Now, my example launches the JavaFX runtime first and then adds the TrayIcon. Not only is the JavaFX runtime launched immediately but I also pre-create the scene-graph and store a strong reference to it. This can be a lot of unnecessary overhead and memory consumption. As your application is an HTTP server that can run without the JavaFX runtime there are some optimizations you can make.

  • Don't store a strong reference to the Stage once closed, allowing it to be garbage collected. Possible options are:

    • Immediately remove the reference when the Stage is closed. This will require you to recreate the scene-graph every time.

    • Remove the reference some arbitrary time after the Stage has been closed. This would be done with some kind of timer (e.g. PauseTransition or Timeline) that resets when the Stage has been reopened before the time elapsed.

    When the user requests the GUI you would, when necessary, (re)create the scene-graph and (re)initialize it with your model. Don't forget any necessary cleanup, such as removing listeners observing your model, when disposing the scene-graph; any strong references anywhere will keep the object(s) in memory, leading to a memory leak.

  • Lazily launch the JavaFX runtime.

    • Don't have any server initialization/running logic in your Application subclass. Particularly, don't put your main method in that class as it will indirectly launch the JavaFX runtime.

    • On the first request to show the GUI use Application.launch.

      Note: I believe the call to launch must be put on a separate thread. The thread that calls launch does not return until the JavaFX runtime exits. Since the TrayIcon listeners are called on the AWT thread this will lead to that thread being blocked, which would not be good.

    • On subsequent requests just display the window, recreating it if necessary. How you go about this is dependent on your architecture. One option is to make your Application class a sort of lazy singleton that gets set via Application.launch; you'd get a reference and call a method to show the window (on the FX thread).
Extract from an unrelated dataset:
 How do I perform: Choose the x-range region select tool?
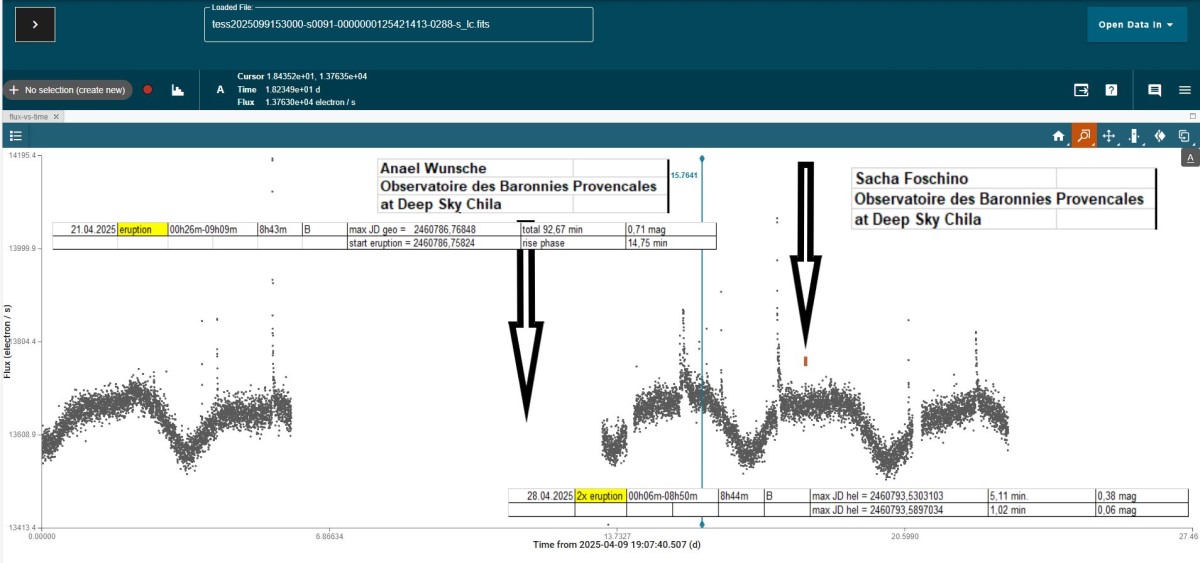tap(1134, 136)
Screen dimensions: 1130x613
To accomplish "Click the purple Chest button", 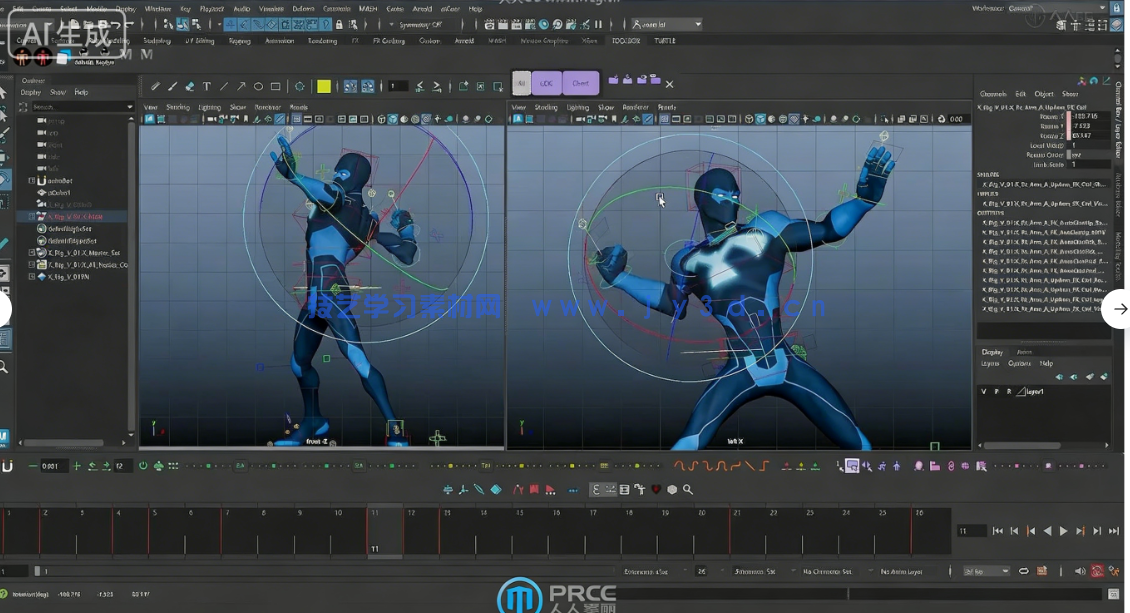I will point(580,84).
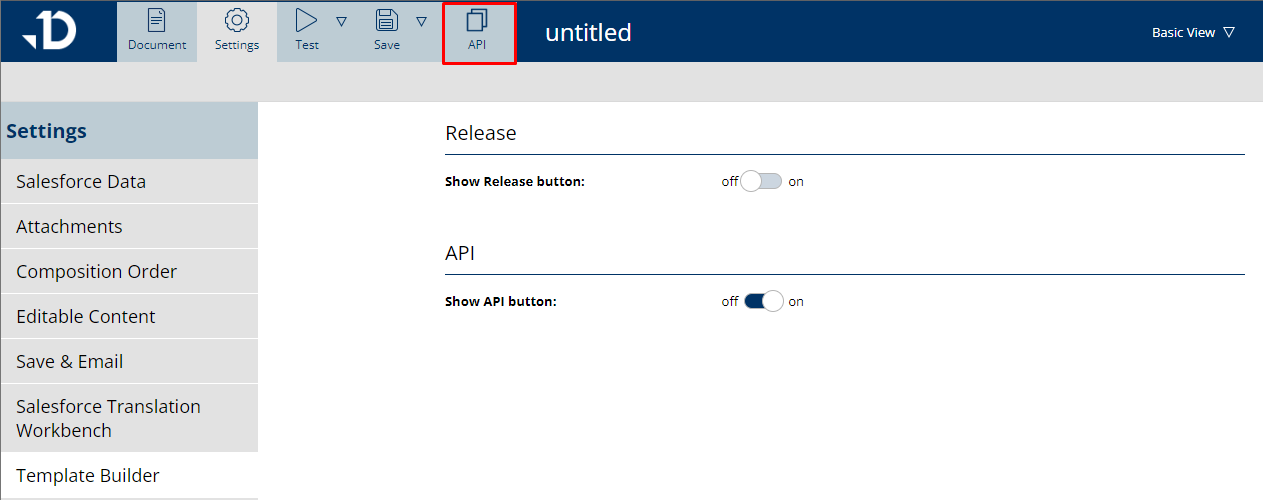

Both options will keep the JavaFX runtime alive, once launched, until the entire application exits. You could technically exit the JavaFX runtime independently but, as mentioned before, calling Application.launch more than once is an error; if you do this you won't be able to show the GUI again until the entire application is restarted. If you really want to allow the JavaFX side of the application to exit and be relaunched you can use a separate process. However, using a separate process is likely non-trivial.